Outside the US, Merck wouldn't be able to match the prices that Gilead currently charges for a 12-week regimen of Sovaldi in the United States ($84,000). However, Merck could later decide to partner with local distributors who would commercialize Merck's drug in exchange for tiered royalty payments. These are often structured as percentage-based payments that offer passive income to the parent company based on the drug's performance.

Why it could work
Although the income would take much longer to materialize, it would come at little to no cost to Merck (aside from the developmental and acquisition expenses it is already incurring). This would make it commercially viable for Merck to target the huge hep c populations in developing countries without issues of scalability or large, upfront investments.

I think Merck realizes that it cannot launch a hep c drug that will take off sprinting like Sovaldi did (with $2.3 billion sold in its first full quarter on the market), but there are many dollars waiting to be picked up by reasonably priced hep c products that work better than generic antivirals. On the global scale, hepatitis c is a numbers game that cannot be won by overpriced drugs. Even if Gilead's Sovaldi fully saturates US market by the time Merck launches a competitor, it only means that the low-hanging fruit are gone.

It's also worth noting that Gilead's Sovaldi would not always erase market share for other hep c therapies.
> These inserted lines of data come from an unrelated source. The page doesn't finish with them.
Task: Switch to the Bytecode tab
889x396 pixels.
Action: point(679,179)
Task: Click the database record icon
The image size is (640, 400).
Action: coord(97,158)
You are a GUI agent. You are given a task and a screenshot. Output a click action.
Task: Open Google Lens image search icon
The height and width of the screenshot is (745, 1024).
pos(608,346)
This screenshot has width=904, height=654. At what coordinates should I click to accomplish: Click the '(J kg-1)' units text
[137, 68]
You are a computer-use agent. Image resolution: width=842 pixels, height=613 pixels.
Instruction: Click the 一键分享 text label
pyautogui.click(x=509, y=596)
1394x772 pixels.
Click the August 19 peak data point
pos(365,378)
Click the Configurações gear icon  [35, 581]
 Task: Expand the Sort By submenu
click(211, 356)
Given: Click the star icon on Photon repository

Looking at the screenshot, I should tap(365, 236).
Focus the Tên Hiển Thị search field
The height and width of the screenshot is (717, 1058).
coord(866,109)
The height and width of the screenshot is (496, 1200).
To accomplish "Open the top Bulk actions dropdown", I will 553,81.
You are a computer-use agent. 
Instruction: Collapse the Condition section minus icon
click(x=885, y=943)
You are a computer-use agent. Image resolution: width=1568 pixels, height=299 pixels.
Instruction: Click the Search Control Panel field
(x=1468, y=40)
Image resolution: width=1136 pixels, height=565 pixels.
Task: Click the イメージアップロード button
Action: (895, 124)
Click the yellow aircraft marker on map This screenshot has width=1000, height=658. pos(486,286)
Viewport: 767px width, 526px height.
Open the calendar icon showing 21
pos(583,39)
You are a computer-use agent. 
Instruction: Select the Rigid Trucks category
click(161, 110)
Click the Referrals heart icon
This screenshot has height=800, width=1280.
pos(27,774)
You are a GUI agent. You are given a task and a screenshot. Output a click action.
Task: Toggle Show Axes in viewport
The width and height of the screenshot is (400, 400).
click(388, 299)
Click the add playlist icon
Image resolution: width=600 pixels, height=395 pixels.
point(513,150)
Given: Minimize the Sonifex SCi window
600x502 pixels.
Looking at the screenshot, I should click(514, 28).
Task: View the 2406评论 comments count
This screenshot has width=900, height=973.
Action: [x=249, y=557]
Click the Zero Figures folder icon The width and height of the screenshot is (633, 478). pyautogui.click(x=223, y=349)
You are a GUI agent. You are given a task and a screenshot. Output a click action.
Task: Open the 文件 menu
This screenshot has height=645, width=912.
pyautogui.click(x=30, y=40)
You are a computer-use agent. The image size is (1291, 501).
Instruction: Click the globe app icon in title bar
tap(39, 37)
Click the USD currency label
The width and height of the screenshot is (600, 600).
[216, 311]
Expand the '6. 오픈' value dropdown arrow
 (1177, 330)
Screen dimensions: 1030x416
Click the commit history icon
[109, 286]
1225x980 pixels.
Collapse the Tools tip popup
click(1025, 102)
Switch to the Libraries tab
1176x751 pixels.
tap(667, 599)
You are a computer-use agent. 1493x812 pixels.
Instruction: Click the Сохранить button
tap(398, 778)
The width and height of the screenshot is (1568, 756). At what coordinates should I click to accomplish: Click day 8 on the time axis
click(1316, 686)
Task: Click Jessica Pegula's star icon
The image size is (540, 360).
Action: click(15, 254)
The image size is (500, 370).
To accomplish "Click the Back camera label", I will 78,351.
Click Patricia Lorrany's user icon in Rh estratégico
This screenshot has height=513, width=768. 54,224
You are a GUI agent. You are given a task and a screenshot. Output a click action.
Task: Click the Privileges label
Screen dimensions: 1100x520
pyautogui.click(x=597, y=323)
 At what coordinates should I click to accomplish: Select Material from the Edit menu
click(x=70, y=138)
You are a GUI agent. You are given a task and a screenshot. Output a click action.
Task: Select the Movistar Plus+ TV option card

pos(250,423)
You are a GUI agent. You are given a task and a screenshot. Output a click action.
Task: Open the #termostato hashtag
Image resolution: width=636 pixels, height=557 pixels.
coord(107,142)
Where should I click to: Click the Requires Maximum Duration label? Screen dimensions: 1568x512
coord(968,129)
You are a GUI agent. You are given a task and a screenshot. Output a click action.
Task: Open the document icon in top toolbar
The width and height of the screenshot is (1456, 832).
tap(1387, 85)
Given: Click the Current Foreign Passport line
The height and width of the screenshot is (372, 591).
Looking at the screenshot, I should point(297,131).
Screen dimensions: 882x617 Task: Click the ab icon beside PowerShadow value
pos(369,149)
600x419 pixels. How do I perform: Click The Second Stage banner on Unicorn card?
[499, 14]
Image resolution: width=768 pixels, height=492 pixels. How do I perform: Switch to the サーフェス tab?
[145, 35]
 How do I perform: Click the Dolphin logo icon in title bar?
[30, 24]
Because antiviral therapies often have synergistic effects, we could eventually see Sovaldi and Merck's drugs used in combination (and in fact, Merck is already testing a three-drug combo including Sovaldi in the hope of finding a faster-acting cure for hepatitis c). Drug layering is a growing trend in medicine, and it gives latecomer cocktails like Merck's a fighting chance against drugs that have already saturated the market years after launch.

Of course, there are risks
Having said this, it should be stated that the Idenix acquisition was an aggressive move that could easily end up backfiring should a cocktail including samatasvir be drastically inferior to Sovaldi. An FDA rejection of samatasvir could also kill Merck's multibillion-dollar investment outright, depending on the company's ability to salvage the product in such a scenario.

Unless a successful drug combination trial is performed, Merck's cocktail would also have to compete directly with AbbVie's (ABBV 1.06%) experimental hep c therapy, which received priority review from the FDA yesterday. FDA approval of this product is seems likely, which puts more pressure on Merck to focus on ex-US markets.

Gilead spent a lot more for Sovaldi (through the $11 billion acquisition of Pharmasset in 2011), but the company is on track to make its money back pretty quickly. Although the Merck acquisition of Idenix is smaller in size, it is riskier and much less "efficient" in terms of its ability to break even. Assuming the Sovaldi run rate continues, the Pharmasset acquisition will have paid for itself by some time in 2015. The Idenix acquisition, on the other hand, may not pay for itself for quite some time -- and that assumes regulatory approval.

Final thoughts
Although Merck has the ability to fund new R&D projects, its larger corporate structure means the company isn't as nimble as smaller biotechs. Outright acquisitions are simpler, and more cost effective in most cases. Why would Merck want to develop its own drugs when it can acquire phase 2/3 drugs that already come with built-in research teams?

As of Q1 2014, Merck reported over $15.8 billion in cash on its balance sheets. Merck could be using this money to pay off the $8.5 billion in long term debts reported on the balance sheet, but a low interest rate environment make this an unattractive option for corporations without any solvency issues.

Merck may have overpaid for Idenix, but I do believe that aggressive acquisitions still make a lot of sense for this company given its situation. Merck has recently been focusing much of its R&D efforts on the mid-stage PD-1 inhibiting cancer drug pembrolizumab, which has shown phenomenal efficacy against difficult forms of cancer (late-stage skin, liver, renal, etc.). We won't know for a while whether the hep c play has paid off -- but this is a big market with lots of opportunities.